A 26 ans, elle fait partie des athlètes qui vivront cette transition de plein fouet, comme la Française Marie Oteiza (30 ans). La Landaise ressent "un pincement au coeur" avec l'arrêt de l’épreuve qu’elle attend "le plus". "Notre sport a besoin de changements", relativise-t-elle. "Les catégories jeunes adorent cette nouvelle épreuve du parcours d’obstacles. L’objectif de ce changement était de rendre le pentathlon plus accessible partout dans le monde. Je pense que ça va marcher, les jeunes catégories ont déjà commencé cette épreuve et ça matche très bien." Concentrée sur son rêve de médaille olympique dimanche, elle ne s’est pas encore penchée sur ce bouleversement.
Le pentathlon, création du baron Pierre de Coubertin, n’a plus grand-chose à voir avec l’original. Dans l’esprit si, rétorque Valentin Prades, 16e. "Ça va faire appel à nos capacités d’adaptation, et c’est dans l’ADN du pentathlète, on est des sportifs à tout faire", ajoute-t-il. "C’est encore à l’image du soldat qui doit s’adapter à son temps. Il n’y a plus de chevaux pour se déplacer, maintenant il faut traverser les obstacles." S’il ne s’y est pas encore mis pour ne pas "ajouter un sixième sport" avant les JO, il s’y penchera après les vacances.

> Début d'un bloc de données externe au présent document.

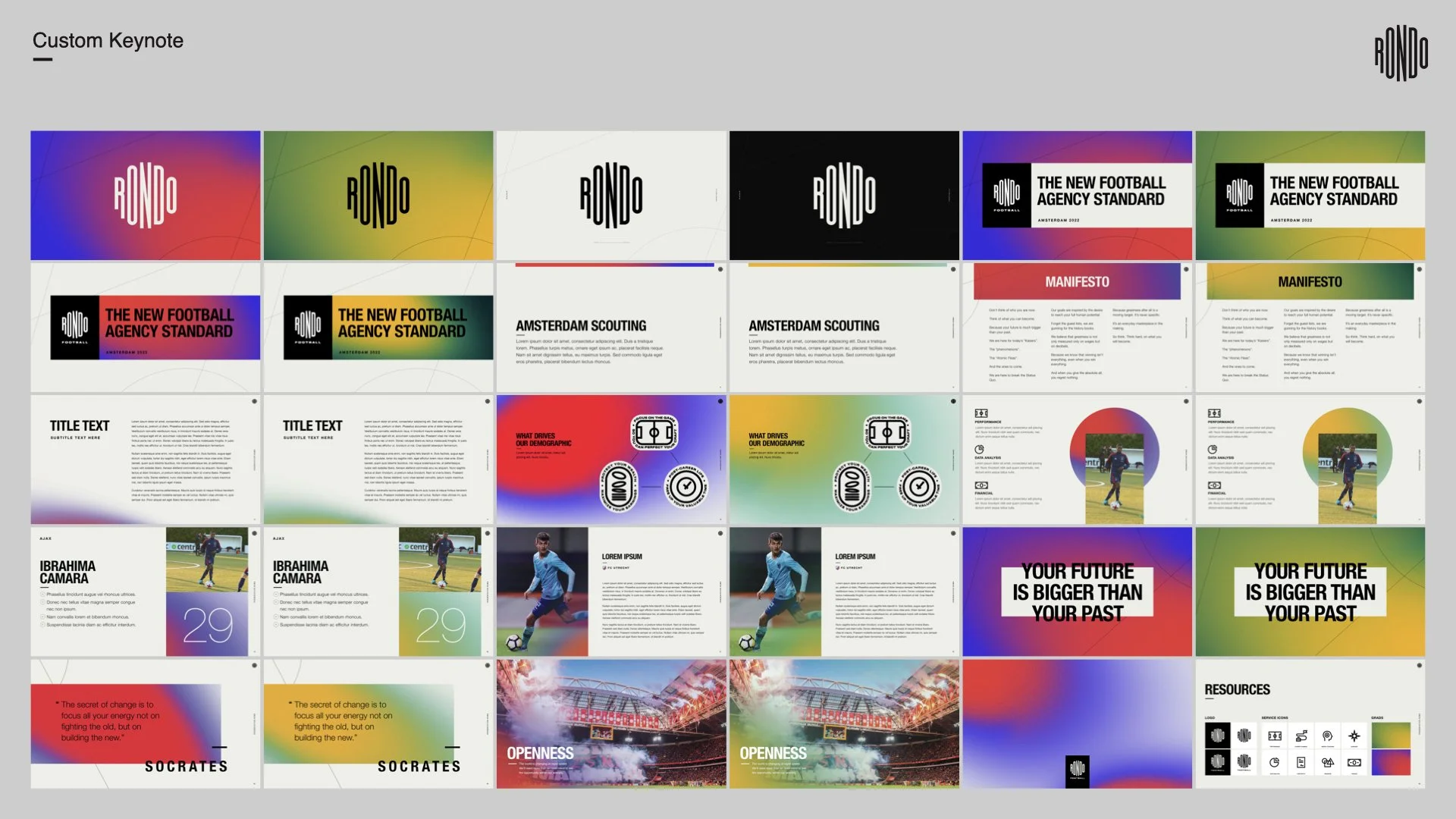Open the blue Your Future Is Bigger slide
The image size is (1456, 819).
(1077, 592)
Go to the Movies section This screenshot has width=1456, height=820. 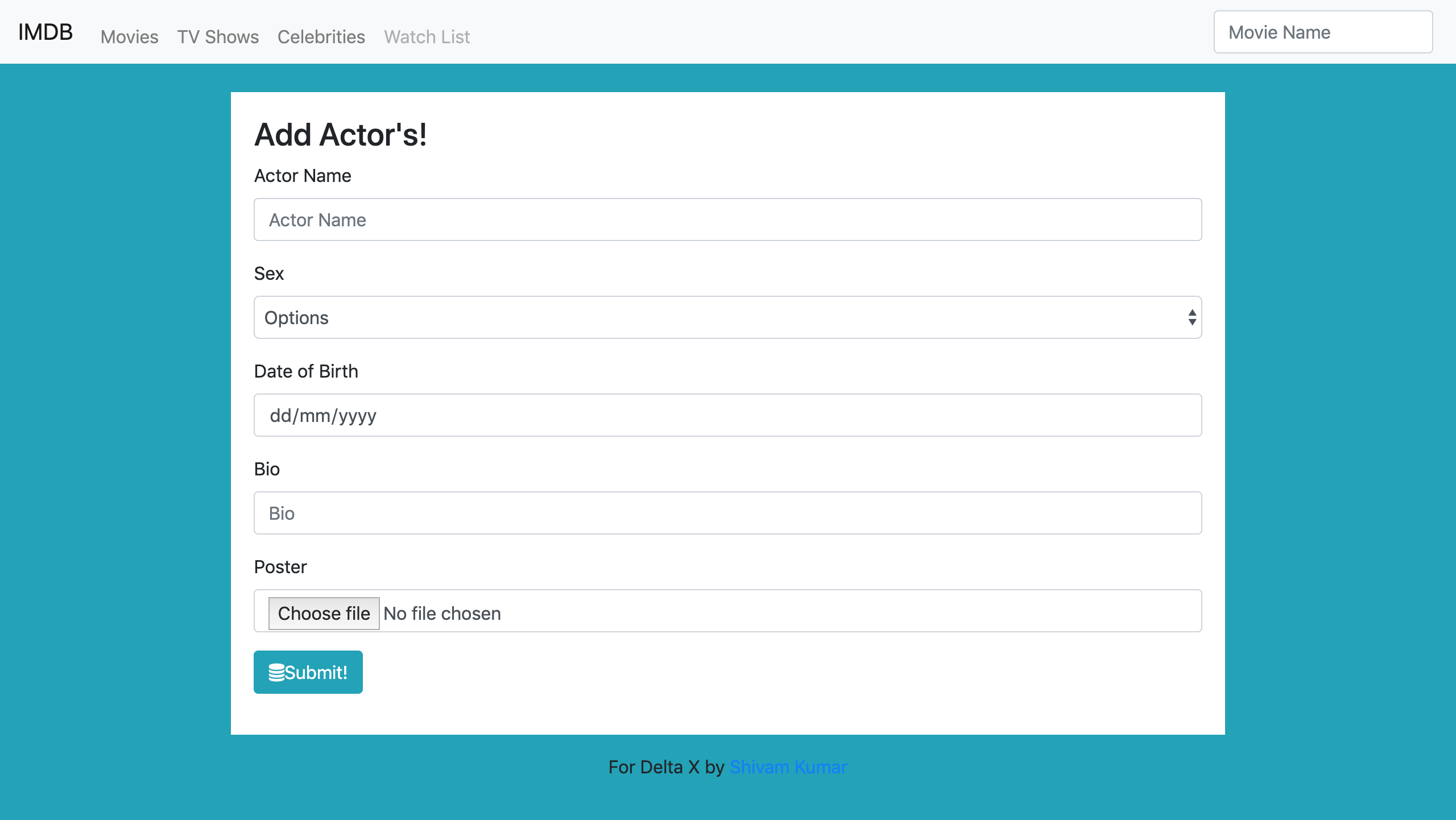coord(129,36)
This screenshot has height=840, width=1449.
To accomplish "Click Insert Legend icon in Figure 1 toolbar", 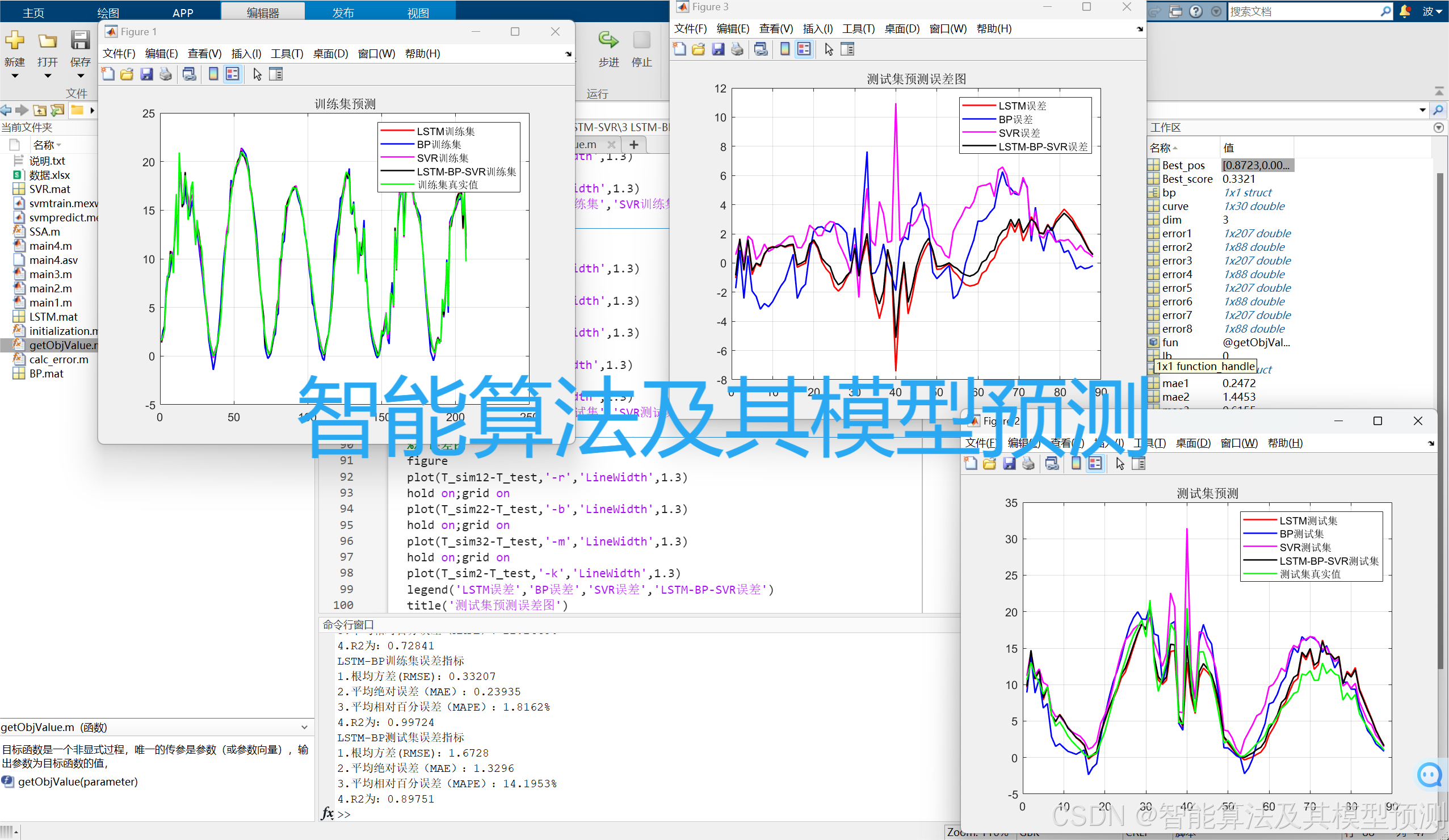I will point(232,74).
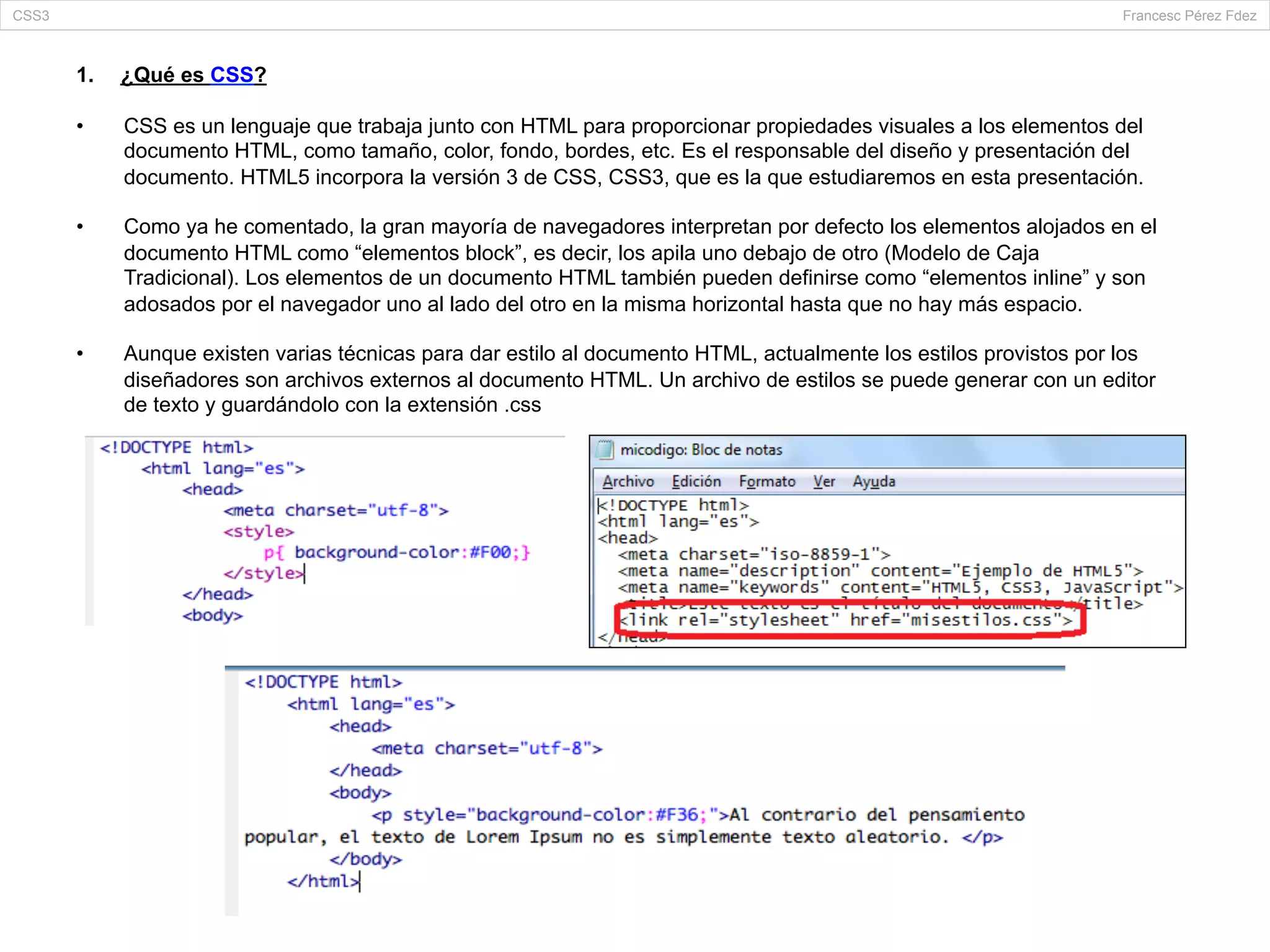The image size is (1270, 952).
Task: Open the CSS hyperlink in the heading
Action: (231, 75)
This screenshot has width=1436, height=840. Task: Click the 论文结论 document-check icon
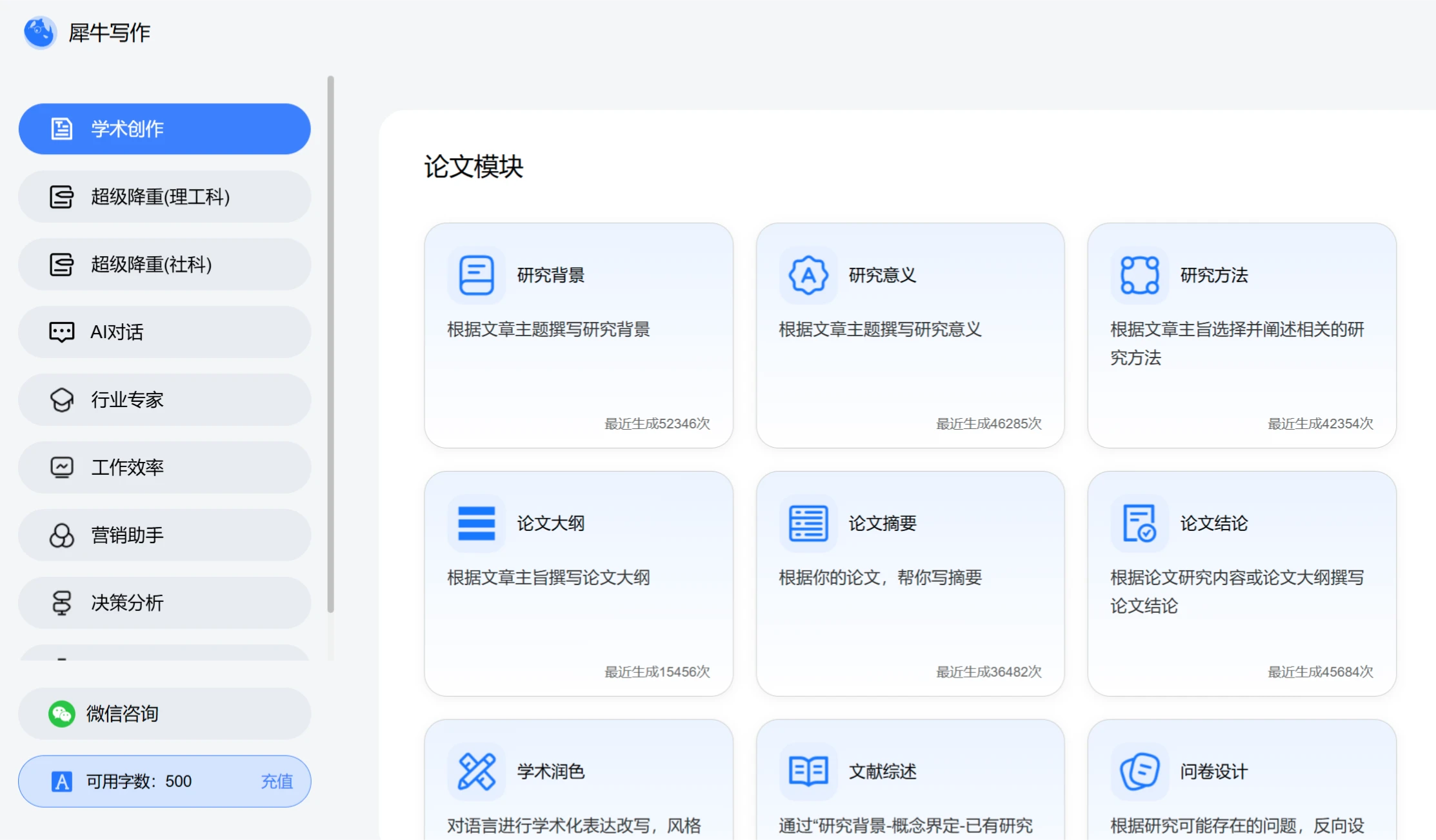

La Fédération a déjà planché sur le sujet en recrutant un nouveau cadre technique. Des jeunes s’y attelent sous les ordres de Simon Casse, responsable du pôle France jeune de la discipline. Lui voit ce "virage à 360 degrés" comme "une opportunité d’évoluer, de se moderniser, de toucher un nouveau public plus jeune, plus dynamique". Il a déjà constaté l’effet "Ninja Warrior". "C’est peut-être quelque chose de moins impressionnant et plus attirant (que le cheval)", analyse-t-il.
"On a fait des compétitions accessibles au public et ça attirait beaucoup de mode très vite"
Les obstacles présentent un aspect plus accessible à double titre: pour le public et les nouveaux pratiquants. "Sur les compétitions de juniors, on a déjà vu des athlètes qu’on ne connaissait pas avant. Ils sont peut-être un peu en retard sur la partie escrime ou natation mais à l’obstacle ont de l’avance. Ils viennent de l’obstacle et découvrent le pentathlon." Le format promet aussi de réduire la durée de l’épreuve par rapport à l’équitation (une minute pour franchir 10 obstacles). "En moyenne, mes athlètes dans la catégorie U22, passent le parcours entre 22 et 30 secondes", situe Vincent Casse. La France commence doucement à se structurer: elle compte deux parcours opérationnels à Perpignan et un autre à Paris, au Paris Racing multiathlon. De nouveaux terrains de jeux pour les téléspectateurs de ce show TV qui va révolutionner l’image du pentathlon.